Presented by: Satoru Hashimoto
Abstract: In my paper, I intend to reassess one of the foundational principles of humanistic sciences that human beings can understand what they made. Vico’s thesis, “The true [verum] and the made [factum] are convertible,” informed Auerbach’s conception of comparative literature, and Said grafted onto this tradition his rebuke of Eurocentrism and calls for expanding humanistic inquiry into the postcolonial worlds. The verum-factum principle continues to be instrumental in distinguishing the humanities from other sciences by demarcating their realm of study as the historical world created by the humans; or, the “civil world,” whose phenomena from ritual to law, religion to philosophy, mythology to literature, cinema, and manga are being studied by the humanists.
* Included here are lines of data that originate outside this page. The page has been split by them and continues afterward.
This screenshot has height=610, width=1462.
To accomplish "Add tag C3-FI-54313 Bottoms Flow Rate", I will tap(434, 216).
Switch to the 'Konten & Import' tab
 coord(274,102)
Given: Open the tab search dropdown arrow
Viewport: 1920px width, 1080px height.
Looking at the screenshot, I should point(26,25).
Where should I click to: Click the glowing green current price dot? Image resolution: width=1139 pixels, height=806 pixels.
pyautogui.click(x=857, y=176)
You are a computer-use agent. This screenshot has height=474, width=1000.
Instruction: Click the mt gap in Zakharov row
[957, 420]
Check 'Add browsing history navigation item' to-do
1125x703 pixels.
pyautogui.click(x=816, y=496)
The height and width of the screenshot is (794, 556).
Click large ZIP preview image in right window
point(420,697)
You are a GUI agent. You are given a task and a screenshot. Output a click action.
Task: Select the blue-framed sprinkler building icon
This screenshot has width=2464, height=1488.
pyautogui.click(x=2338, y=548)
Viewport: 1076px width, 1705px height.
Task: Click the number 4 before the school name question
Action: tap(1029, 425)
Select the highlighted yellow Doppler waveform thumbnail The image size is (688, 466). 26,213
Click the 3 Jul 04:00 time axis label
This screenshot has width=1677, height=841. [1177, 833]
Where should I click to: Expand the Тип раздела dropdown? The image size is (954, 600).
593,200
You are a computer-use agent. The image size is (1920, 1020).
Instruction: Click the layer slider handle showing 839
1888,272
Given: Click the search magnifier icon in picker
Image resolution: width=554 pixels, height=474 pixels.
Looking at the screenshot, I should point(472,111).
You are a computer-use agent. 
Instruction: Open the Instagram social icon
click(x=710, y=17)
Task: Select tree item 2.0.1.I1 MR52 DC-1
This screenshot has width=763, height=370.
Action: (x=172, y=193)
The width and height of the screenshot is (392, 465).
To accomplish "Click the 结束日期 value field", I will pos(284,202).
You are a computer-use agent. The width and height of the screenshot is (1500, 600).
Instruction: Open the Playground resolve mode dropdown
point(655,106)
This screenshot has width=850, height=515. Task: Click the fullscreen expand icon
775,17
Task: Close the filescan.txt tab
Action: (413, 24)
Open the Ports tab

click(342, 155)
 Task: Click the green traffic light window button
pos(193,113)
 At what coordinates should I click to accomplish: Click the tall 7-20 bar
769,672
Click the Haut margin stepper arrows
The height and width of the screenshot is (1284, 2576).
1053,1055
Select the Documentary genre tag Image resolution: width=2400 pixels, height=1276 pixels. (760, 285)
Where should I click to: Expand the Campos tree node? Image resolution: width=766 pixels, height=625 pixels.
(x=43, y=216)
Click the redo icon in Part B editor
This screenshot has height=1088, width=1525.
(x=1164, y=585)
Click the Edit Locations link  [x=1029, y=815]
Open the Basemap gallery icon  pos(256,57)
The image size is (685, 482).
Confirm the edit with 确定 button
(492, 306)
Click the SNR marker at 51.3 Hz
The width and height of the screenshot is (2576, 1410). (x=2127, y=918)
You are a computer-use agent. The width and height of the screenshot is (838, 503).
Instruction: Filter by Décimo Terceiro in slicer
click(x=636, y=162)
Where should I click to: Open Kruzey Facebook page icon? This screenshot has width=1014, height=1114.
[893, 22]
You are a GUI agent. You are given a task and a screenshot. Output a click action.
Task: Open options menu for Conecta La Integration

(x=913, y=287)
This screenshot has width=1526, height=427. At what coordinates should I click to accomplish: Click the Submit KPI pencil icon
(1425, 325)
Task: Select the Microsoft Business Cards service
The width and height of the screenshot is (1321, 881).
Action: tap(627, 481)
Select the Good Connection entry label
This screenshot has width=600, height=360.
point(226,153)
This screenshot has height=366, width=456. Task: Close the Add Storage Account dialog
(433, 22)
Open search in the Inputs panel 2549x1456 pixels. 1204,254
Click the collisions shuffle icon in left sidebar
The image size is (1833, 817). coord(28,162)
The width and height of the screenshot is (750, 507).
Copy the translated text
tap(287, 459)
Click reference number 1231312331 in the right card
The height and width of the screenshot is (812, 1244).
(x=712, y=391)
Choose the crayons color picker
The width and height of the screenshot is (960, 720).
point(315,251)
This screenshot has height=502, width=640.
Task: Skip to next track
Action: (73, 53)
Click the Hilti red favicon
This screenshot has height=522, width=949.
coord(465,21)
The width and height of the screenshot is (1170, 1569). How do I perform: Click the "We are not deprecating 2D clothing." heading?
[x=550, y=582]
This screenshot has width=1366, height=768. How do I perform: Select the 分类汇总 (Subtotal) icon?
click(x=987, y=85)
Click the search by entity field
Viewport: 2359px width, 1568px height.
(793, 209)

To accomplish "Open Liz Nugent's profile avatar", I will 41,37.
My paper intends to delve into the interpretation of Sima Qian’s Shiji (The Records of the Grand Historian) by Takeda Taijun (1912-76) in transwar Japan as a case in which engagement with an Chinese classic inspired a serious interrogation of the intelligibility of the historical world and the envisioning of new ethics of human self-knowledge. Takeda’s Shiba sen (Sima Qian), first published in 1943 and reprinted several times with radically revised prefaces in the postwar period, contemplates on Sima Qian’s conception of the historical world, and considers the deep doubts that haunt it on the very legitimacy of the heavenly Way. The ancient historiography, rather than serving as a mere case for a particular understanding of human civilization, indicates to Takeda an exemplar of a comprehension that was yet to be devised of the world, human agency, and history at the tumultuous juncture of civilizational “annihilations” in transwar East Asia. Takeda’s idiosyncratic reconstruction foregrounds the historian’s ultimate agency in “creating” a totality of the historical world that he argues Sima Qian affirmed through surviving imperial punishment. It therefore conceives of Shiji’s “anthropo-cosmology” as fundamentally contingent on the historian’s autobiographical, personal existence in history, undercutting the idea of the totality of the historical world preempted by the possibility in general of its being understood by human mind. Quite contrary to an expression of nihilism or cynicism, I want to consider the repeated publications of Shiba sen in transwar Japan as the search of an understanding of the world that breaks away from an anthropocentric capitalization of knowledge about it.
Through my reading of Takeda’s account on Shiji, I hope to argue for the necessity to reinterrogate the theoretical construct of the centuries-old verum-factum doctrine as we envision “comparative global humanities.” For today that doctrine seems to have to be critically problematized, as nature itself is being “made” by the humans in the Anthropocene, as if that catastrophic process had been driven by the human desire for an intelligible world.